Une décision de justice claire pour les locataires
Cela n’a pas empêché des bailleurs privés et sociaux de maintenir leur position et de réclamer le paiement de charges relatives aux interventions contre les punaises de lit. Des locataires ont donc été contraints de saisir la justice pour trancher le litige. Ce fut notamment le cas à Aix-en-Provence. En 2019, après plusieurs années à demander des interventions contre des infestations multiples auprès de leur bailleur privé et du syndic d’une copropriété de Toulon, des locataires ont saisi le tribunal judiciaire (ex-tribunal d’instance) de la ville pour obtenir la réalisation de cette désinsectisation. Le tribunal avait donné raison aux locataires fin 2019, estimant qu’il s’agit bien d’un problème de décence du logement et que la responsabilité en incombe au bailleur, et non aux locataires. Le bailleur s’est donc exécuté en octobre 2019, mais avait refusé de rembourser les loyers durant la période d’inexécution de la désinsectisation (2017 à 2019). Les locataires ont alors saisi la cour d’appel d’Aix-en-Provence pour obtenir ce remboursement.
Après un long examen des faits et du droit la cour d’appel a tranché le 6 juillet 2022 en faveur des locataires : « en vertu de l'article 6 de la loi du 6 juillet 1989, le bailleur est tenu de remettre au locataire un logement décent ne laissant pas apparaître de risques manifestes pouvant porter atteinte à la sécurité ou à la santé de ses occupants, et notamment exempt de toute infestation d'espèces nuisibles et parasites. Il doit également assurer au locataire une jouissance paisible et le garantir contre les vices ou défauts de nature à y faire obstacle, et enfin entretenir les locaux en état de servir à l'usage prévu par le contrat. Le bailleur n'est pas en revanche responsable des troubles subis par son locataire du fait d'un défaut d'entretien des parties communes d'un immeuble soumis au statut de la copropriété, s'il justifie avoir accompli toutes les diligences qui lui incombaient à l'égard du syndicat des copropriétaires. »
Le bailleur a par conséquent été condamné au remboursement de 8145 € de loyers pour les mois d’août 2017 à mars 2019, ainsi qu’un préjudice moral de 2000 € et 873 € en réparation du préjudice matériel.

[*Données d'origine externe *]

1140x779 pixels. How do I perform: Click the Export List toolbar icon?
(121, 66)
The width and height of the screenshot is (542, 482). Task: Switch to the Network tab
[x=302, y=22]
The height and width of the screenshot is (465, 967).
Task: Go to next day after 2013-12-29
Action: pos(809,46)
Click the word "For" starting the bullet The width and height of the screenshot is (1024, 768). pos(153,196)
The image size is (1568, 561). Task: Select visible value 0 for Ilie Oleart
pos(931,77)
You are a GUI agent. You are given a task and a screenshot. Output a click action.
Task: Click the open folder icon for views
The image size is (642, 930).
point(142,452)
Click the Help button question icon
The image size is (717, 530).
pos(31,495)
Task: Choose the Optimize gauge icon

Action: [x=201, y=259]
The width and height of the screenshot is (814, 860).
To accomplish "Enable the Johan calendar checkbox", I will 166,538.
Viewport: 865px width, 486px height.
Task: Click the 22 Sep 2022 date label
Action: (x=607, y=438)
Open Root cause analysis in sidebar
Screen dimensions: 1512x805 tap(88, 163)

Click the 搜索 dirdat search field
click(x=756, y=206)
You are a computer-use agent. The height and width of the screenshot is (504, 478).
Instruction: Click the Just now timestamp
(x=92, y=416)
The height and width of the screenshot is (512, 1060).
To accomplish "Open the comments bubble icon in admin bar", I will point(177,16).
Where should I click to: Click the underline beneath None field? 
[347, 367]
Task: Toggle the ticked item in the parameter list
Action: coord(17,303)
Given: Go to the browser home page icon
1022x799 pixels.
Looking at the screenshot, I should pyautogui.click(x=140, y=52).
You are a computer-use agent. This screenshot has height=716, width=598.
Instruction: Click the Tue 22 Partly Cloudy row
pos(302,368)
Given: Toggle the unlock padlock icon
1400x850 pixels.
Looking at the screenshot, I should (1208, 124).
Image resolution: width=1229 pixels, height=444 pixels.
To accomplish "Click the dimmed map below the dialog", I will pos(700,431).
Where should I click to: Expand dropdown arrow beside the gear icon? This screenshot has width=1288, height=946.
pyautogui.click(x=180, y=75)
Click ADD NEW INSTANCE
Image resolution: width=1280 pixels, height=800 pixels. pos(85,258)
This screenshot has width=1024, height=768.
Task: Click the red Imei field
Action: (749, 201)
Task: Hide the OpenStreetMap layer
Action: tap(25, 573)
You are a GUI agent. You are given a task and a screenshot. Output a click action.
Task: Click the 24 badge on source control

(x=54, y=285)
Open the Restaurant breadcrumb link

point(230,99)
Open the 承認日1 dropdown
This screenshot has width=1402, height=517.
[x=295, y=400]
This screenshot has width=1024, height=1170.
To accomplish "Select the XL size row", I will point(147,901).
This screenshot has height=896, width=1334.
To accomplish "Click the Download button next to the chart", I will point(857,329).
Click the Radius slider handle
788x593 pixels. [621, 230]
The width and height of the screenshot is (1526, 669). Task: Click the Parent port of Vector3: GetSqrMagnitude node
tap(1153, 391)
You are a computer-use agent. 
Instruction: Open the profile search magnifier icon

Cette décision confirme donc bien la responsabilité exclusive du bailleur en cas d’infestation, en tant que critère de décence du logement. Une décision similaire a été rendue par cette même Cour d’Appel le 6 septembre 2023, confirmant une décision préalable du tribunal judiciaire de Cannes de 2021. Il y a donc désormais deux jurisprudences de même ordre pour obtenir la prise en charge par le bailleur de ce fléau.